> **DIRECTIONS FOR THIS TASK**: Exactly as they appear, retype the lines from the one containing "has height=586, width=690." through the final line of the data below. Leave pictures out.

> **SUPPLIED MATERIAL**:
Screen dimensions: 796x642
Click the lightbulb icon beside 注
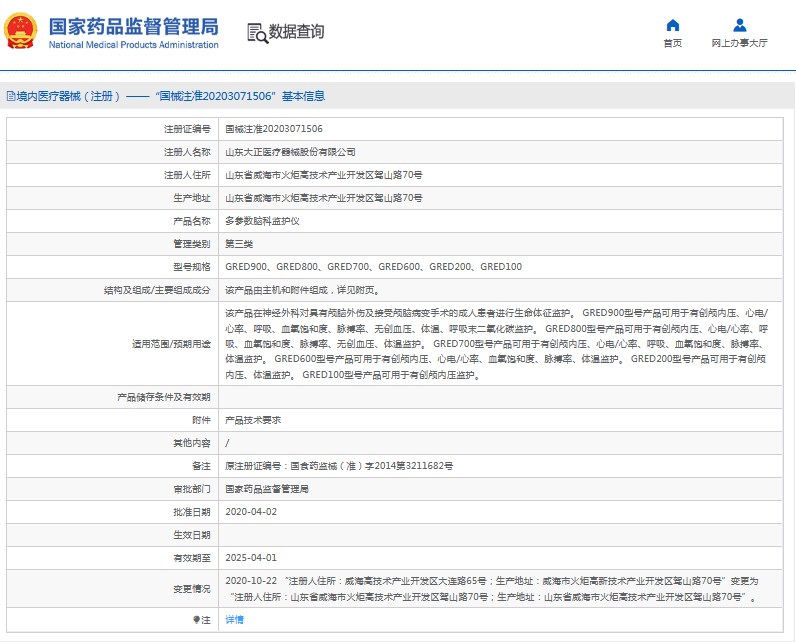[x=196, y=620]
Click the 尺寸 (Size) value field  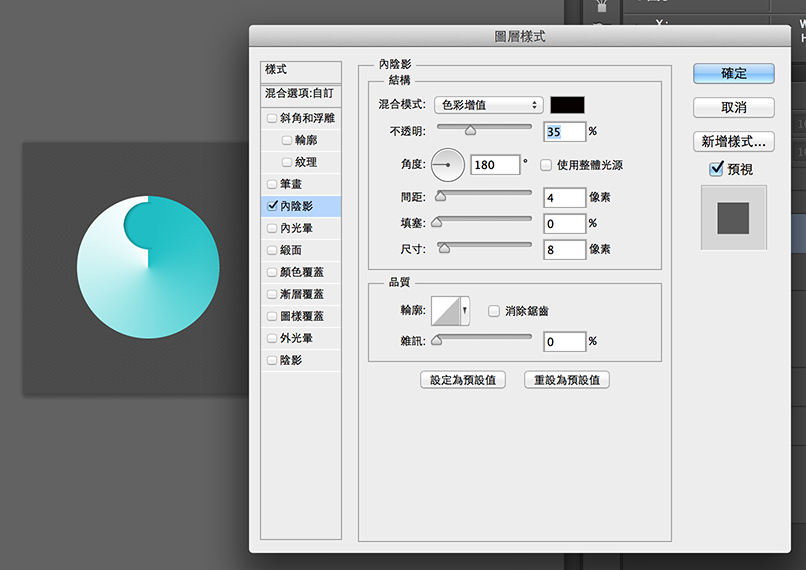565,249
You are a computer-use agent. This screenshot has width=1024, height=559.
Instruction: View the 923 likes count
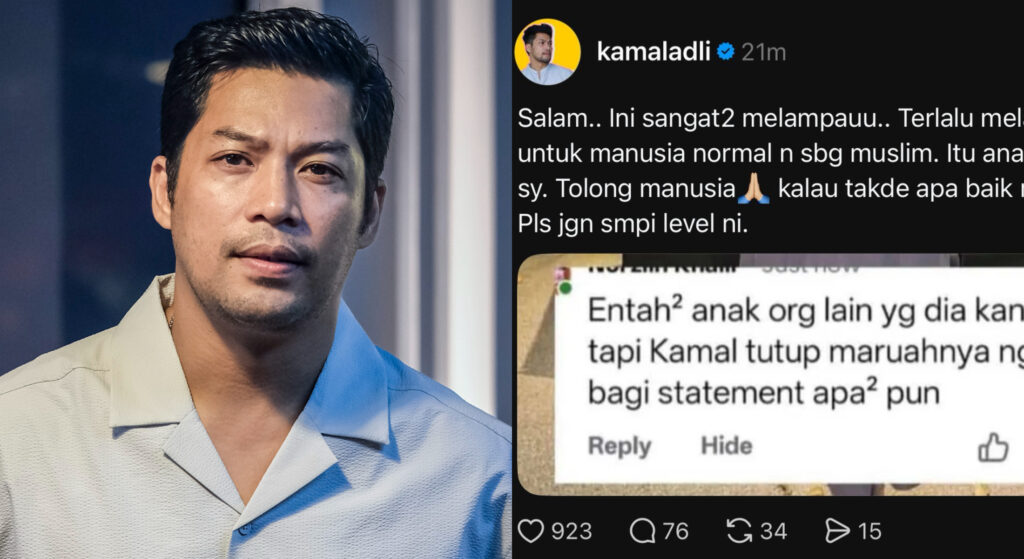(571, 532)
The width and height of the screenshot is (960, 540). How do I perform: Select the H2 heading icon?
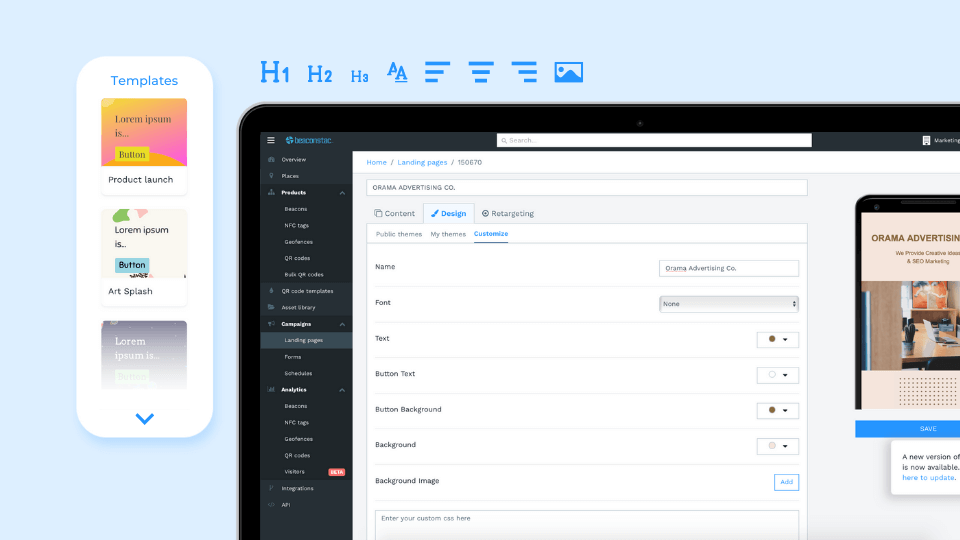pos(319,73)
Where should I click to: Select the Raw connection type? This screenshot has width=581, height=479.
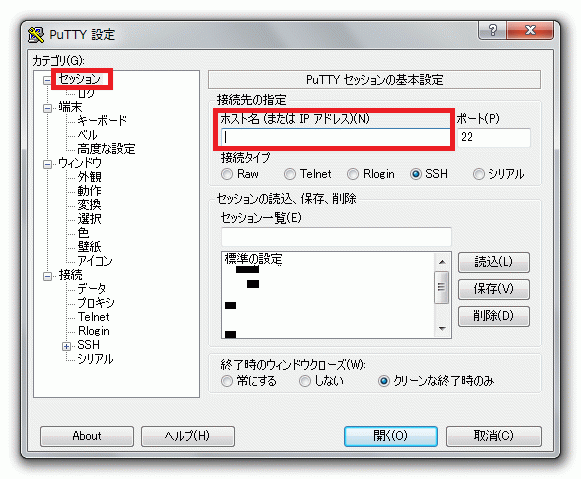pos(227,174)
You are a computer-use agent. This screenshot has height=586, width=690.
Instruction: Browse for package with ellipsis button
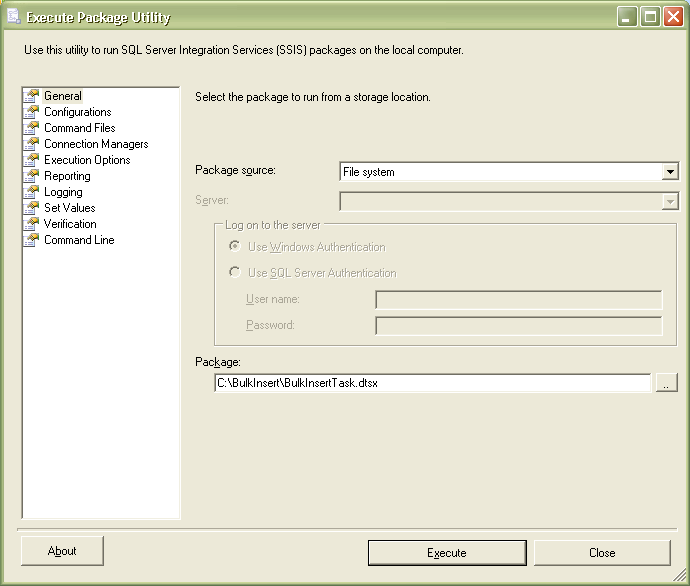coord(667,382)
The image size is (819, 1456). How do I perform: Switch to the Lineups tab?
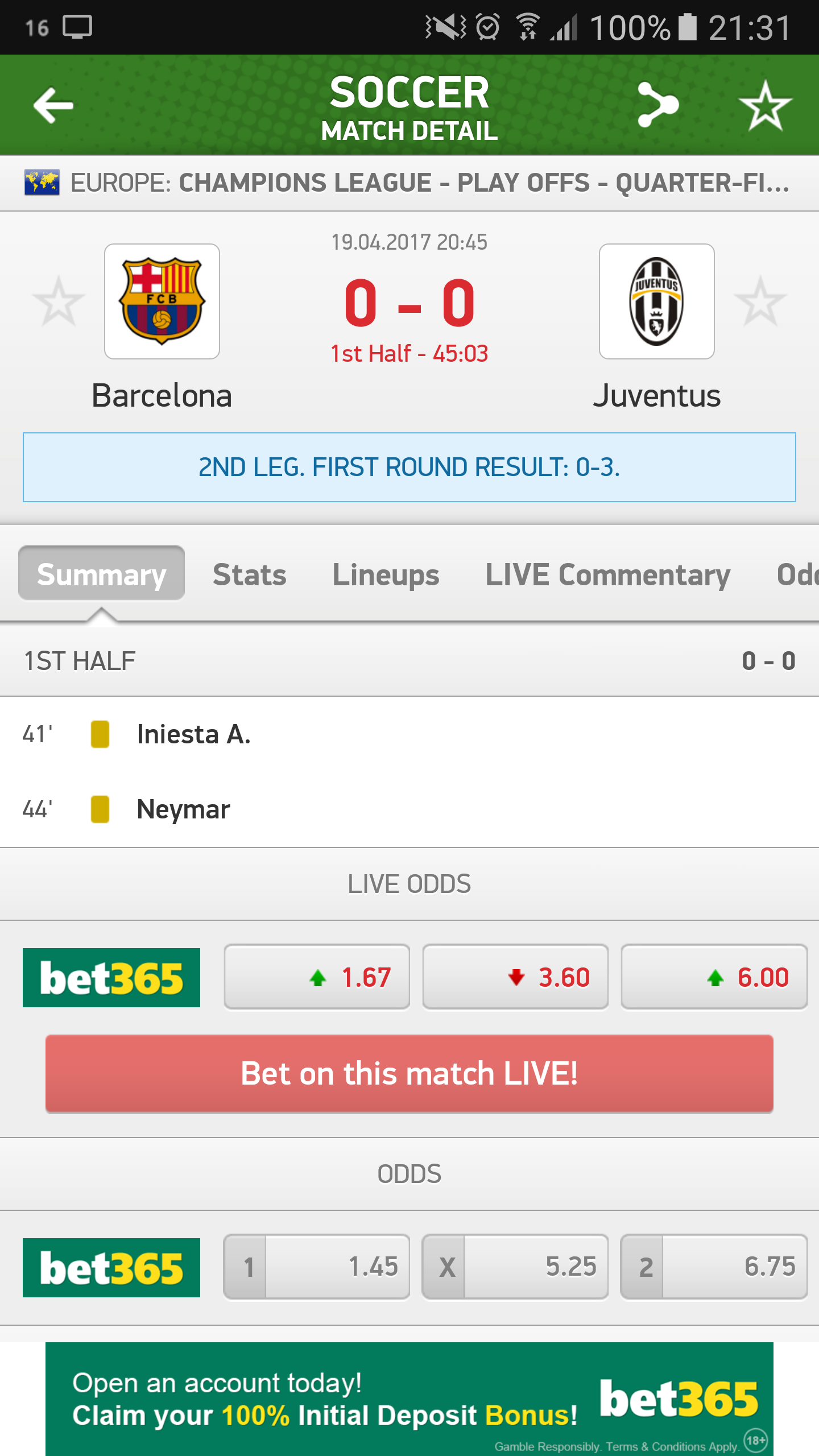tap(386, 574)
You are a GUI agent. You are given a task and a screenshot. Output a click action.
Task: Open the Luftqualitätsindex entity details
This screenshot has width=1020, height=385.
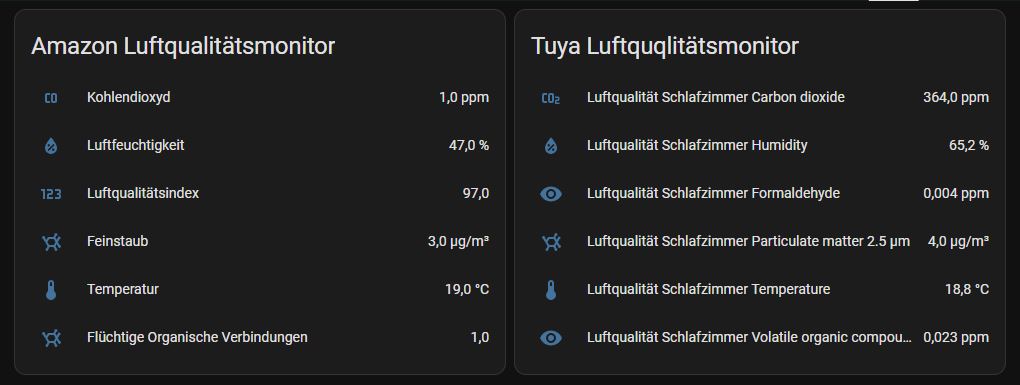tap(260, 194)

> **ANSWER SPACE**:
You are a computer-use agent. This screenshot has height=586, width=690.
Instruction: Browse for package with ellipsis button
coord(667,382)
The image size is (819, 1456). How do I perform: Switch to the Lineups tab?
tap(386, 574)
You are a GUI agent. You are given a task and a screenshot. Output a click action.
Task: Open the Luftqualitätsindex entity details
This screenshot has width=1020, height=385.
tap(260, 194)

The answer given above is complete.